● Problem requirements
Transcribe the data that follows without changing a word, and omit the pictures.

● Stored entries
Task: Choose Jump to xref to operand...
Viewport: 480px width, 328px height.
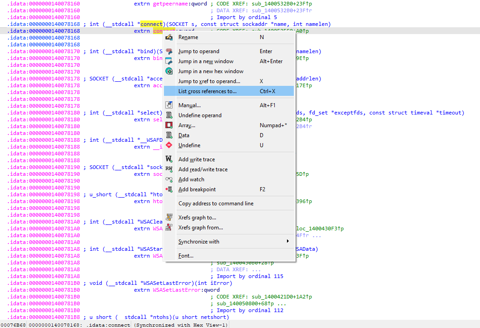Action: (x=209, y=81)
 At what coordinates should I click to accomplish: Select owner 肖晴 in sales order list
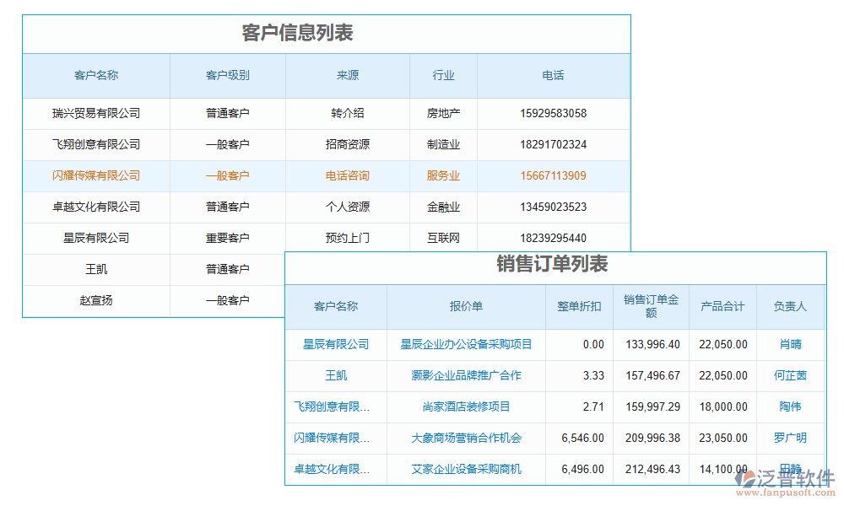pyautogui.click(x=790, y=344)
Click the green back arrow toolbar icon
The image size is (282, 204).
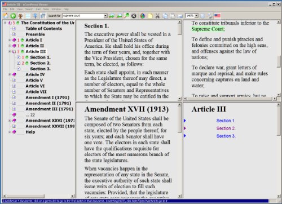[x=13, y=16]
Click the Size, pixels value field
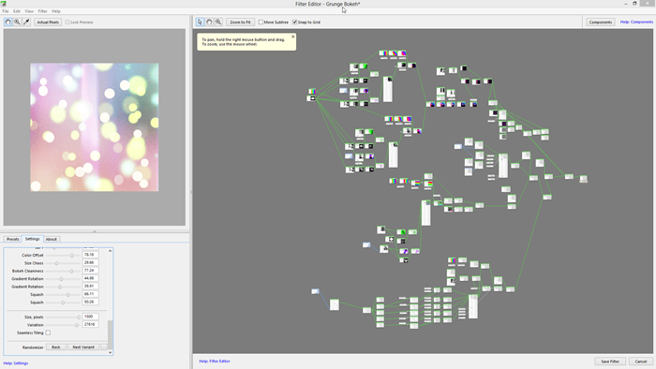 point(90,317)
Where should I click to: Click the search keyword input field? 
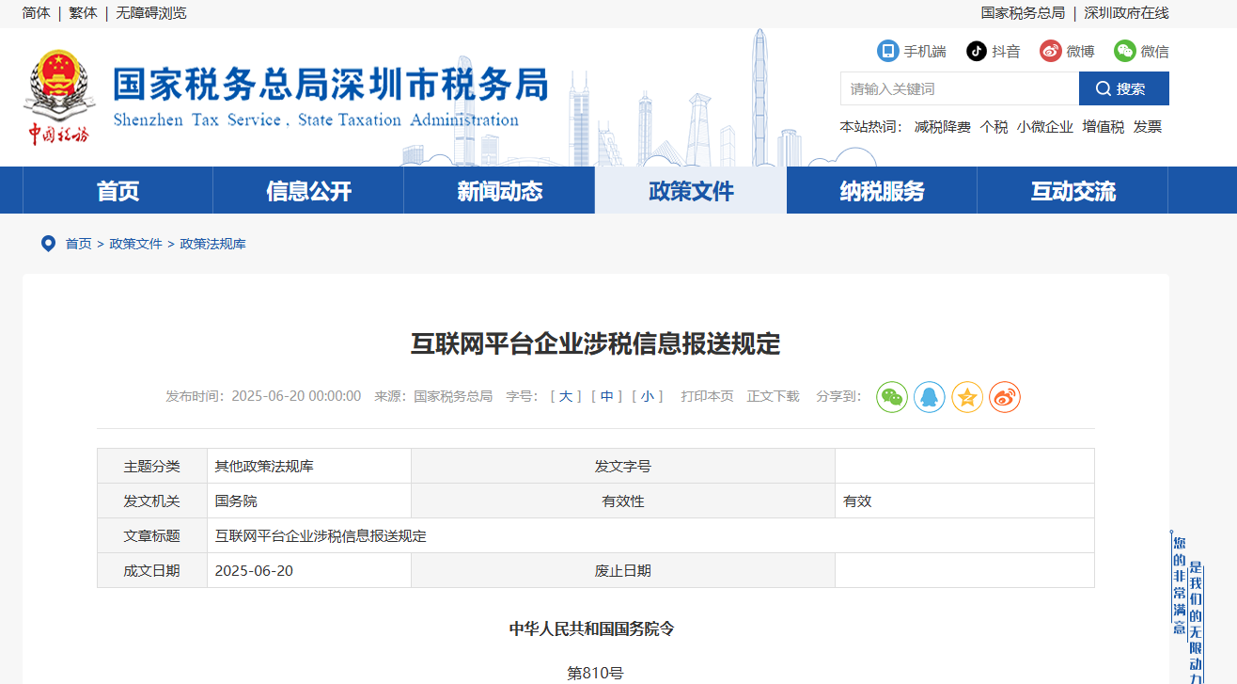959,88
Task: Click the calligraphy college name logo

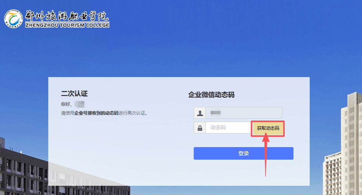Action: click(x=67, y=15)
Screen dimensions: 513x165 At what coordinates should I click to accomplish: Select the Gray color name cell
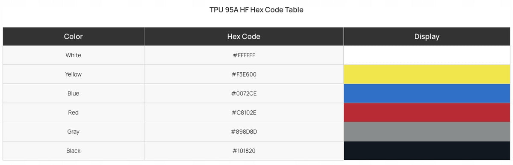click(74, 132)
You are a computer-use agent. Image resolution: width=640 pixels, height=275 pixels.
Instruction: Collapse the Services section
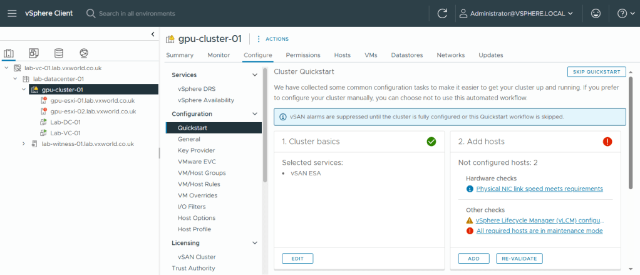pyautogui.click(x=254, y=75)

● Your solution
Task: Choose Jump to xref to operand...
Viewport: 480px width, 328px height.
Action: (x=209, y=81)
 At what coordinates should I click to accomplish: Select owner 肖晴 in sales order list
pyautogui.click(x=790, y=344)
Click the green back arrow toolbar icon
The image size is (282, 204).
[x=13, y=16]
Click the Size, pixels value field
 point(90,317)
Where should I click to: Click the search keyword input field? 
959,88
Task: Click the calligraphy college name logo

Action: click(x=67, y=15)
Screen dimensions: 513x165 At what coordinates should I click to accomplish: Select the Gray color name cell
click(74, 132)
You are a computer-use agent. Image resolution: width=640 pixels, height=275 pixels.
Instruction: Collapse the Services section
pyautogui.click(x=254, y=75)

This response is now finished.